Parte de su obra narrativa fue traducida asimismo al inglés, alemán, portugués y hebreo y elegida como material de estudio en distintas universidades del país y del exterior. Recibió, entre otros, el Primer Premio Municipal Eduardo Mallea (2021), el Primer Premio en el XXX Certamen de Narrativa Breve otorgado por la UNED en España (2019), el Segundo Premio Ciudad de Buenos Aires (2011) y el Tercer Premio Fondo Nacional de las Artes (2002). Está incluida en múltiples antologías (entre las más recientes Eine literarische Einladung (Wagenbach, 2023), Perón Vuelve (Tusquets, 2021), Antología del Nuevo Cuento Argentino (EUFyL- Editorial de la Facultad de Filosofía y Letras de la Universidad de Buenos Aires, 2017) y 12 Narradores Argentinos 2014-2016 (Ministerio de Cultura de la Nación).
Ha participado y dado charlas y seminarios en las siguientes instituciones, congresos y foros internacionales: Writing For Liberty Conference (Buenos Aires, Argentina 2019), Brown University (Providence, EEUU, 2017), Northeastern University (Chicago, EEUU, 2017), 22° Foro Internacional Fundación Mempo Giardinelli (El Chaco, Argentina, 2017), Slovenian Book Fair y Maribor Public Library (Ljubljana y Maribor, Eslovenia, 2015), Universität zu Köln (Colonia, Alemania, 2015), Trieste Book Center (Trieste, Italia, 2015), Balada Literaria (San Pablo, Brasil, 2013), 17° Foro Internacional Fundación Mempo Giardinelli (El Chaco, Argentina, 2012) y 24° Mednarodni Literarni Festival Vilenica (Lipica y Ljubljana, Eslovenia, 2009).

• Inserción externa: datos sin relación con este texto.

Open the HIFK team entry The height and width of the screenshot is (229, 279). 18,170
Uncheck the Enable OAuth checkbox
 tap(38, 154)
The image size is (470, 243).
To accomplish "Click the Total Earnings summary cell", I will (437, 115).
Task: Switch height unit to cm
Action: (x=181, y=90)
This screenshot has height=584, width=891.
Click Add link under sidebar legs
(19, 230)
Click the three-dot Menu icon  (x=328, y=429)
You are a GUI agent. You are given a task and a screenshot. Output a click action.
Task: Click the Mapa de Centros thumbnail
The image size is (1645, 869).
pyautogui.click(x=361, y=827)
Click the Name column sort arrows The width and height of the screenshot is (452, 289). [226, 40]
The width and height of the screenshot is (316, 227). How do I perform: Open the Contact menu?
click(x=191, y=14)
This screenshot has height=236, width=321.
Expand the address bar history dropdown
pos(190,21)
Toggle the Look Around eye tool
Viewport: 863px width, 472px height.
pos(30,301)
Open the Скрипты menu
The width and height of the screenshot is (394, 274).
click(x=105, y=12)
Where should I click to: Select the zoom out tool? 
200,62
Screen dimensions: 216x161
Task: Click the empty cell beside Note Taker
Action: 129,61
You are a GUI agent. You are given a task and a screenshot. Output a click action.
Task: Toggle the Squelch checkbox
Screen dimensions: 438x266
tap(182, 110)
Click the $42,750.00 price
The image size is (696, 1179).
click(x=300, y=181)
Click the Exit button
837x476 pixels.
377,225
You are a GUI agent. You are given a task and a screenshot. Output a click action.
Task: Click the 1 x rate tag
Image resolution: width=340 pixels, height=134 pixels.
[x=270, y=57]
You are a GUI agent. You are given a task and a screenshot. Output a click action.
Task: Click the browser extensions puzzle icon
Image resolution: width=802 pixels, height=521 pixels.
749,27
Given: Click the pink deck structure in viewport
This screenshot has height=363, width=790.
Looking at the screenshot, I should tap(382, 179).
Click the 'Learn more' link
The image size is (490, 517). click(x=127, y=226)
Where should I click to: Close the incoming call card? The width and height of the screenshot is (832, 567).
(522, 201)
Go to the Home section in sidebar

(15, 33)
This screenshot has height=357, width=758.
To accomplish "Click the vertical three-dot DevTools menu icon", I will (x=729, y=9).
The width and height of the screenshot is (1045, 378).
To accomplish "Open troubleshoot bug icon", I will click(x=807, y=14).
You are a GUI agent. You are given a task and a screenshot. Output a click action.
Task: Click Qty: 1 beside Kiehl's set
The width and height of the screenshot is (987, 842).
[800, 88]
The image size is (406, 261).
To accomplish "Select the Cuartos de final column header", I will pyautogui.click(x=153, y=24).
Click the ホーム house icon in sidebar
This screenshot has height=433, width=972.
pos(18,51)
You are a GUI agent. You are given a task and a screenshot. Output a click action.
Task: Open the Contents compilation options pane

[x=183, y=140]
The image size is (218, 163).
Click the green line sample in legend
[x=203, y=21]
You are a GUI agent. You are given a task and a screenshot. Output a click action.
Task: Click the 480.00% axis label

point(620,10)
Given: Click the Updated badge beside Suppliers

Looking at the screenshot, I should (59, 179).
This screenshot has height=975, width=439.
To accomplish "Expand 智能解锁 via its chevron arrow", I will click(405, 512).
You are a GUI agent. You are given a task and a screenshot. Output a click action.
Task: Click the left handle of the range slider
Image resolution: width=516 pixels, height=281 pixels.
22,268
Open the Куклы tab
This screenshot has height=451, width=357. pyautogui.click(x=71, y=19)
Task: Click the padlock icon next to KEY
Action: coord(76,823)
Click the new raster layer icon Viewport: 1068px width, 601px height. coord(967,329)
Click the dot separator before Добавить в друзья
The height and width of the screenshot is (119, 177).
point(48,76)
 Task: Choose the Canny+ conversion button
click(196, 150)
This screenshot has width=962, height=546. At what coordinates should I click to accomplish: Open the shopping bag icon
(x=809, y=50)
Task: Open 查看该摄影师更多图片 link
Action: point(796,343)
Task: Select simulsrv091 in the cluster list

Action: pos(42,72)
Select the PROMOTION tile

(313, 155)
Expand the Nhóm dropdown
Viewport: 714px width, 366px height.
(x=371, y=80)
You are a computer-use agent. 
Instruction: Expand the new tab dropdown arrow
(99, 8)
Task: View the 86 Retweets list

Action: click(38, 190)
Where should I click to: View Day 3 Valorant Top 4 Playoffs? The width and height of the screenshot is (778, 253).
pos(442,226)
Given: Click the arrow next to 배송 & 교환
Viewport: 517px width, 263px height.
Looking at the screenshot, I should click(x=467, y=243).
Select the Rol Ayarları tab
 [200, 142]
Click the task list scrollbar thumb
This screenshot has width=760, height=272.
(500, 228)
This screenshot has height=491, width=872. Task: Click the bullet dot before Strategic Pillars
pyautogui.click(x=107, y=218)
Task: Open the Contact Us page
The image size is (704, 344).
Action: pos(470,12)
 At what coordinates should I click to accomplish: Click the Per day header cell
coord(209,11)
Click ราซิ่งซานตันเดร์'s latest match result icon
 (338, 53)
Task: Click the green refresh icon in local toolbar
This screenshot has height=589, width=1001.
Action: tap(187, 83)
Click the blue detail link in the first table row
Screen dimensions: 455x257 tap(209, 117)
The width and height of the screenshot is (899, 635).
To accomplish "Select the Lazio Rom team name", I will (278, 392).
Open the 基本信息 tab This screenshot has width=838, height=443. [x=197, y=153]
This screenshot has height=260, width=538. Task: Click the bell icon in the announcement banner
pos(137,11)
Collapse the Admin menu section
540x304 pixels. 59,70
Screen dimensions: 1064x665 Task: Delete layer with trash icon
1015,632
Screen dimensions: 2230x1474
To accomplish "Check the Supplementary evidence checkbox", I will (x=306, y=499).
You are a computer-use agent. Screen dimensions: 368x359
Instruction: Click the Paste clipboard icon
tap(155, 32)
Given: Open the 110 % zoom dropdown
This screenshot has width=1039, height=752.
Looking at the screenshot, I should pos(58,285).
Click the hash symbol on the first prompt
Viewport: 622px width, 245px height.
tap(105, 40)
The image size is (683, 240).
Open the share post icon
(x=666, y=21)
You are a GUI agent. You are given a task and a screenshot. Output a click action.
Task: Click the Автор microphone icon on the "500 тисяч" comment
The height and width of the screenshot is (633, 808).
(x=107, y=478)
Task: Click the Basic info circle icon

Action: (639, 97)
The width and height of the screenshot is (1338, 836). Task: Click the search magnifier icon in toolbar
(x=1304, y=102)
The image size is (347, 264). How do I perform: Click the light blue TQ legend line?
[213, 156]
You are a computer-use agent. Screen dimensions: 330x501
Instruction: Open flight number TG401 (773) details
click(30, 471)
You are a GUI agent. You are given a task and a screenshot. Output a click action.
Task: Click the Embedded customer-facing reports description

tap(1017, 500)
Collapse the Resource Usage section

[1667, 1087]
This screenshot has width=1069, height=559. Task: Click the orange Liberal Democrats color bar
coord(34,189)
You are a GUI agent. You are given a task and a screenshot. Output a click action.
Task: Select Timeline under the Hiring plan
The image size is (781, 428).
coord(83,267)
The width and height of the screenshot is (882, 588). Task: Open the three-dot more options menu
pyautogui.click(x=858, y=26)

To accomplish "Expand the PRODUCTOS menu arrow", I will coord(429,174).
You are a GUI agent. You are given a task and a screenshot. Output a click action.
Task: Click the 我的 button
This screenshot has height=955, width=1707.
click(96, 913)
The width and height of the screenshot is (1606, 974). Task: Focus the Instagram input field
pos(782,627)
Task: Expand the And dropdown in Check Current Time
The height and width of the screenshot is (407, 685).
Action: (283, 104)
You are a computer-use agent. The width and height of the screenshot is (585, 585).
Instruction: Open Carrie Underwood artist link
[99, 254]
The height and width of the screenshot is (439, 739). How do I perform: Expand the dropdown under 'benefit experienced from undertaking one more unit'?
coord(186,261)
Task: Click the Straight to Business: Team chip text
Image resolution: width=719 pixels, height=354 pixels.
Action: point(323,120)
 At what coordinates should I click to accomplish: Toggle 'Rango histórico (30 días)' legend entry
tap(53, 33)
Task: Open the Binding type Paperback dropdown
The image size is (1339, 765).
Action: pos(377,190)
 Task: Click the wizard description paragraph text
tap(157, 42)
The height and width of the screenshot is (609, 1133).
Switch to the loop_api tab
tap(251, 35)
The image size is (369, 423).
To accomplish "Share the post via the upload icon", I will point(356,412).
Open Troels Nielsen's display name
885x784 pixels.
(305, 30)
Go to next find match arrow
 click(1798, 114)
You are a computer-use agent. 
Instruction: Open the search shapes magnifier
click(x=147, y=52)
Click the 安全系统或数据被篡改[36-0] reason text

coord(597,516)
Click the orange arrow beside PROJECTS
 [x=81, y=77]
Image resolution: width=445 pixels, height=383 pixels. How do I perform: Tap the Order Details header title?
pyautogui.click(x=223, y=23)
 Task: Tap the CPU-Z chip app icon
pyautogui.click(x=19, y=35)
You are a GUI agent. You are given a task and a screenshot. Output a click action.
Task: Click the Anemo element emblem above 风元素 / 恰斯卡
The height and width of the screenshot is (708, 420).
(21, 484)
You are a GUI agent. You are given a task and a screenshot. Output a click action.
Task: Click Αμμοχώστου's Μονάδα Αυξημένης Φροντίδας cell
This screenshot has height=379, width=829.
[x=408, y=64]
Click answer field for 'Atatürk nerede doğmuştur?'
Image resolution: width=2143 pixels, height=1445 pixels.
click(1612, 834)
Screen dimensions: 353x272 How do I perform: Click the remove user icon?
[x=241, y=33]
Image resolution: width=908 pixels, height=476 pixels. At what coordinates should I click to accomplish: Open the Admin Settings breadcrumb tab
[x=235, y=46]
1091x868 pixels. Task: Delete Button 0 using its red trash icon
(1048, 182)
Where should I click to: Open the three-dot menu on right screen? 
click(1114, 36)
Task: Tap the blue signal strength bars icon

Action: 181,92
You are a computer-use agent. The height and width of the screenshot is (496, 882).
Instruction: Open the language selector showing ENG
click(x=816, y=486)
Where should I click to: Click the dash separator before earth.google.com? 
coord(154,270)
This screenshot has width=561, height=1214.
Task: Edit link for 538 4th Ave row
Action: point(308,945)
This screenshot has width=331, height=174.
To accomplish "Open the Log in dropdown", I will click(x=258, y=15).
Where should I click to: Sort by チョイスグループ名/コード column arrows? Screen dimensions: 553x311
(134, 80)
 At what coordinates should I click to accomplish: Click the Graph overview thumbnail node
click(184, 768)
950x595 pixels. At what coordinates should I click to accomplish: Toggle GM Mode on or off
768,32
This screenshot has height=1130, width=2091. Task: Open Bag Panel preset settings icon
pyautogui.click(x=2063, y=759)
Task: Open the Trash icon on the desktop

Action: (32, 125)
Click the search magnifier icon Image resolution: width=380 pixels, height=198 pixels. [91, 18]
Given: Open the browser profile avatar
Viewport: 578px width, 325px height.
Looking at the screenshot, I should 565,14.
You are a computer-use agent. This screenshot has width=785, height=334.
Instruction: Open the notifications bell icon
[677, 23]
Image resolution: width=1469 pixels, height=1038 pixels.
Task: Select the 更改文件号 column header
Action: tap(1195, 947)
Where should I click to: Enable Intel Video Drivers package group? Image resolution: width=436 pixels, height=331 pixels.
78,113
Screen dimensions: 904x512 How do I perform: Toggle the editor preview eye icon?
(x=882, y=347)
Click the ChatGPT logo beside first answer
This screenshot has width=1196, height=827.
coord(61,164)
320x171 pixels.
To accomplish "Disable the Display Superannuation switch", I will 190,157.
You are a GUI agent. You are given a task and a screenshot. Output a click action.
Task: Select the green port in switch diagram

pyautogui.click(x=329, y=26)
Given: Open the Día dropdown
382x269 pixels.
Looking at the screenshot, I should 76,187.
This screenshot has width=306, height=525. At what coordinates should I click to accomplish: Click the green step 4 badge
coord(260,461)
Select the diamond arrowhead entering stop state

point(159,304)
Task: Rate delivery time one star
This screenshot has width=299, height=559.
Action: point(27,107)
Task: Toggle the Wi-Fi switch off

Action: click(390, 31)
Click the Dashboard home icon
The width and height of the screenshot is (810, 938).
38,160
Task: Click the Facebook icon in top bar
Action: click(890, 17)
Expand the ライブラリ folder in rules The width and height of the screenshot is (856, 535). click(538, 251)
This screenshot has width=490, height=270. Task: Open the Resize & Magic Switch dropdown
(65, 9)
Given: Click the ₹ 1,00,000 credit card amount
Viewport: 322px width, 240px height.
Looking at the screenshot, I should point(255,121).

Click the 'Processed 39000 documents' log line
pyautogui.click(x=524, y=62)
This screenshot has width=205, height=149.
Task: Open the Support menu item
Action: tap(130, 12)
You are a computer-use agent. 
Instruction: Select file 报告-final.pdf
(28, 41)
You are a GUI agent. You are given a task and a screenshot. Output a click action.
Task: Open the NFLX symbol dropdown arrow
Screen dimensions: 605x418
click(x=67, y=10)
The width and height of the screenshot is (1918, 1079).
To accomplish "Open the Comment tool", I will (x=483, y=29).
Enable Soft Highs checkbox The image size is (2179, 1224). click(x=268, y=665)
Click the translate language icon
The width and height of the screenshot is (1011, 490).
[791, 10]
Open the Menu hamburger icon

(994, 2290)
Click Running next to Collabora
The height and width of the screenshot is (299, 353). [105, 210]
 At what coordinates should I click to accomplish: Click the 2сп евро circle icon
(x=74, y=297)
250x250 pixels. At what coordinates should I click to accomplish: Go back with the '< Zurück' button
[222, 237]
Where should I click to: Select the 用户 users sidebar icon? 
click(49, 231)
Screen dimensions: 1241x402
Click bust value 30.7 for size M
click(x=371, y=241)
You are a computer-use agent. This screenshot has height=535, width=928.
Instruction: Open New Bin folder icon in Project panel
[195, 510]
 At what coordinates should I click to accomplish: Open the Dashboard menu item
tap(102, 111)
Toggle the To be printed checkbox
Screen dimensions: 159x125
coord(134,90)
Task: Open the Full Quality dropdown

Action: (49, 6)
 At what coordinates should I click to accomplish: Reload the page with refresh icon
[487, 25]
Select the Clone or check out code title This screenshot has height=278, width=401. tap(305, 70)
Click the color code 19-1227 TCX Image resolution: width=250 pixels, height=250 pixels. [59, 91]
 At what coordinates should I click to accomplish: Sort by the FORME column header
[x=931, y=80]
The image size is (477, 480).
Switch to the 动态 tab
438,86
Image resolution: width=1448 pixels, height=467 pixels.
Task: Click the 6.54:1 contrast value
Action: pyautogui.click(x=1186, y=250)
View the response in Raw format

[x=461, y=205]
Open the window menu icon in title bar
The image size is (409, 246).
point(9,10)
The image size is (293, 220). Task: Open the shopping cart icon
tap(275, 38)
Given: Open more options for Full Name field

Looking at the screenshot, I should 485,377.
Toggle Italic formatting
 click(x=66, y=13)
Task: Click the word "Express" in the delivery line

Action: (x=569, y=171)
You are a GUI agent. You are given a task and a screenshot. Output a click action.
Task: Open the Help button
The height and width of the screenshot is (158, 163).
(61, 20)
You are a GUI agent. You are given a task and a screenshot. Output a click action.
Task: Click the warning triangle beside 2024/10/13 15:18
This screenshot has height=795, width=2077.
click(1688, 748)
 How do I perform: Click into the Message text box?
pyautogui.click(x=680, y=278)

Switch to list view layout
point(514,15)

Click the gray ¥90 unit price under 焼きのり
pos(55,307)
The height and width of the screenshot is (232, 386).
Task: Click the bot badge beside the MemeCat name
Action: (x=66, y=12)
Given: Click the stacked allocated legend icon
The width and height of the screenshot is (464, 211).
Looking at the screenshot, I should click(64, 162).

Fue jurado en innumerables concursos entre los que se destacan el de Premio Nacional de Novela (Ministerio de Cultura de la Nación, año 2022), Historias Breves organizado por el Instituto Nacional de Cine y Artes Visuales (INCAA, 2013) y los del Fondo Nacional de las Artes (ediciones 2011, 2020 y 2021) y las Becas Sostener Cultura I y II (Ministerio de Cultura de la Nación, año 2020).
Laurencich creó la Revista Literaria La Balandra –otra narrativa- (premiada como una de las tres mejores revistas culturales de la Argentina en 2013) de la que fue su Directora Editorial entre los años 2011 y 2019. Desde hace casi tres décadas dicta clínicas y seminarios de narrativa y realiza la supervisión y edición de novelas y libros de cuentos de varios autoras y autores del país y del extranjero.